All bits are capable of causing discomfort/pain. I don't think any bit can be called 'soft', but some are milder than others. All bits will be uncomfortable to the horse until they're desensitised to wearing one - just like first learning to wear a tie or glasses is to us. Some horses can find any bit a problem, despite being well desensitised & educated.
Some bits, such as thin or twisted wire ones, or ones that are unsuitable to that horse or the wrong size may be uncomfortable to the horse even with little or no pressure on the reins. Some bits, such as leverage bits(the longer the shank, the stronger the leverage power), mechanical 'hackamores', ones with curb chains, certain styles of mouth 'ports'(the hump in the middle of some unjointed bits), single jointed bars with shanks, such as 'Tom Thumbs' can create strong pain with very little pressure from the rider. Even jaw/nose breaking pressure if used strongly, roughly or in case of accident(bit gets caught, etc) curb chains & leverage are combined, such as Pelhams, mechanical hacks, etc. Some bits can give unclear signals to the horse, such as mechancal hacks who's shanks operate independantly, bits with shanks and joints, etc.
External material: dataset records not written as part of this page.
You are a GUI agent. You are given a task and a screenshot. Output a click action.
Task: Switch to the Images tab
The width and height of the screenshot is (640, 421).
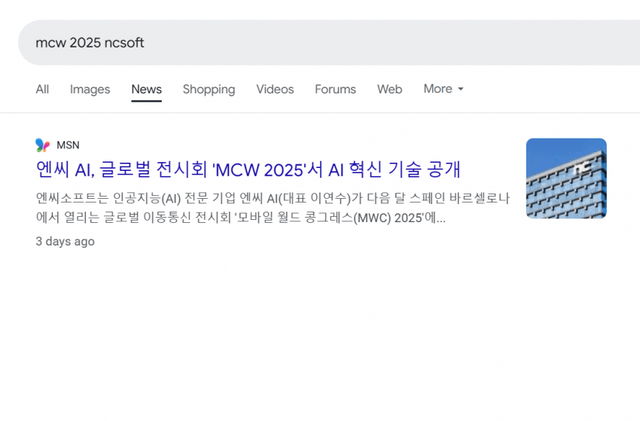tap(90, 89)
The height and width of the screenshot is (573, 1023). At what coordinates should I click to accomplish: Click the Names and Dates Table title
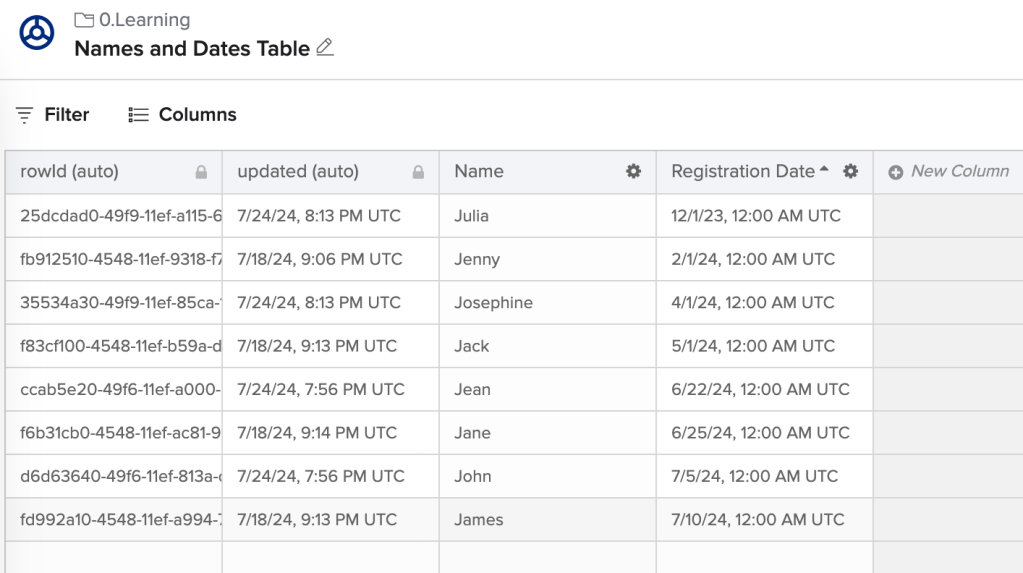point(192,48)
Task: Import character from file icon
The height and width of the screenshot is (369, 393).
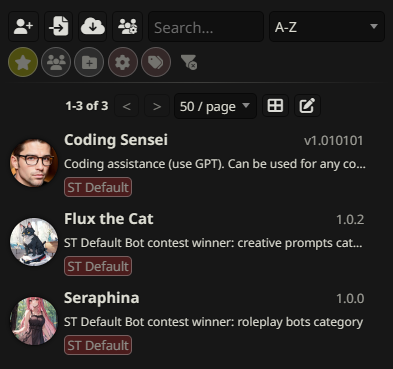Action: pos(59,27)
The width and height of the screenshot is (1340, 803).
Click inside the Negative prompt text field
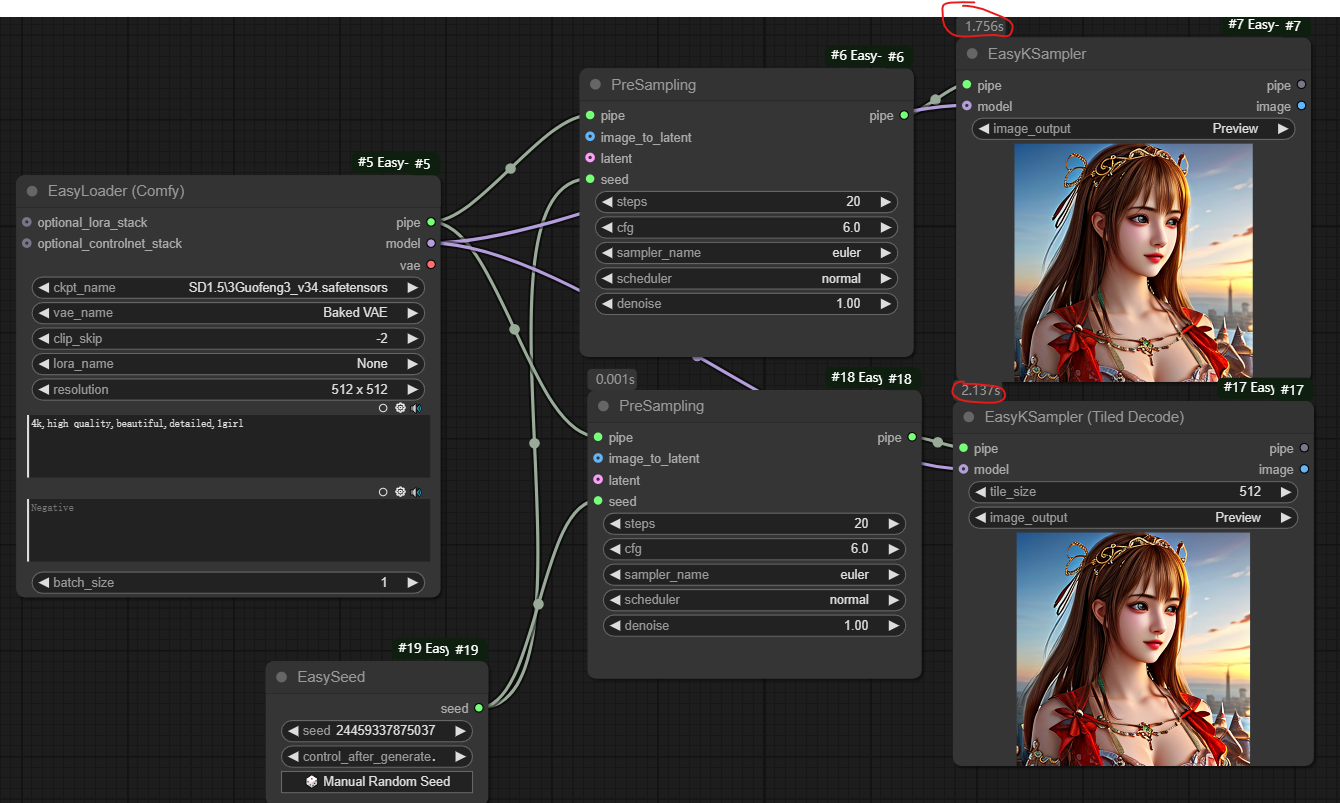click(x=228, y=530)
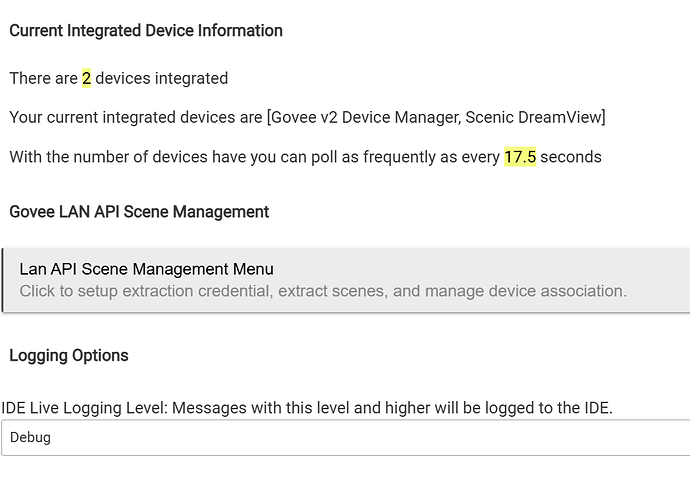
Task: Click the highlighted number 2
Action: (x=86, y=78)
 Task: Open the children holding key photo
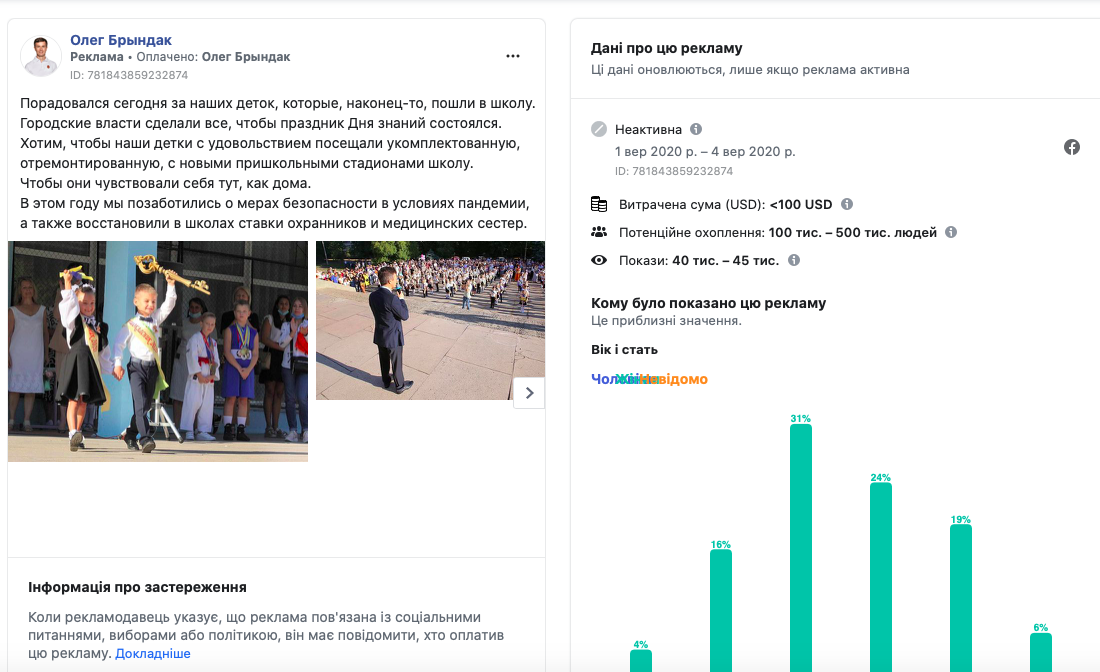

The bits I consider the safest/mildest are double jointed snaffles, unjointed, port mouthed(so long as the port is comfortable for that horse, not big or angular) bits, with or without *short* shanks, depending on riding style.
To a degree it depends a bit on what you're doing & what the horse likes & how his mouth is built - a fat bar in the mouth of an arab or pony might be very uncomfortable. Eg. using a western shanked bit for western style, loose rein & neckreining is one thing, but using it to ride english and use short direct reining will cause problems.
It also depends largely on the horse's education and the rider's skill. If you're going to 'ride short' and end up putting a fair amount of pressure on the reins either becuase of your insecurity & lack of skill, or because of the horse's lack of education, any bit can be terrible. A single jointed snaffle for eg. will have a 'nutcracker' effect on the horse's tongue and the joint can gouge the roof of the mouth.
I believe that horses are best started without a bit, for a number of reasons(look up Dr Cook's site for more info) in a halter, (non mechanical)hackamore or bitless bridle. The horse needs to learn to yield to pressure in all ways(not just rein pressure), get used to being ridden & following instruction and comfortable & happy about it.
Then, once the horse can be ridden in such a way that the bit will only be used for communication rather than control, a 'mild' one can be chosen if the rider wants - say for showing or clubs where it's required. The horse will first need to get used to wearing it without pressure, before it's taught to be directed by it. Only very skilled & educated rider/horse pairs should then go on to a 'stronger' bit if they desire it for competition or the likes.
Problems that often lead to people thinking they 'need' a 'stronger' bit are to do with horse &/or rider education & skill - or lack of - or from pain or fear of pain. While (most?) pain while riding can be attributed to saddle issues, often it is the bit or it's use that is the cause and I've found time & again, both in 'retraining' horses myself and helping riders that simply removing the bit removes the issue, many times with little or no additional 'training'.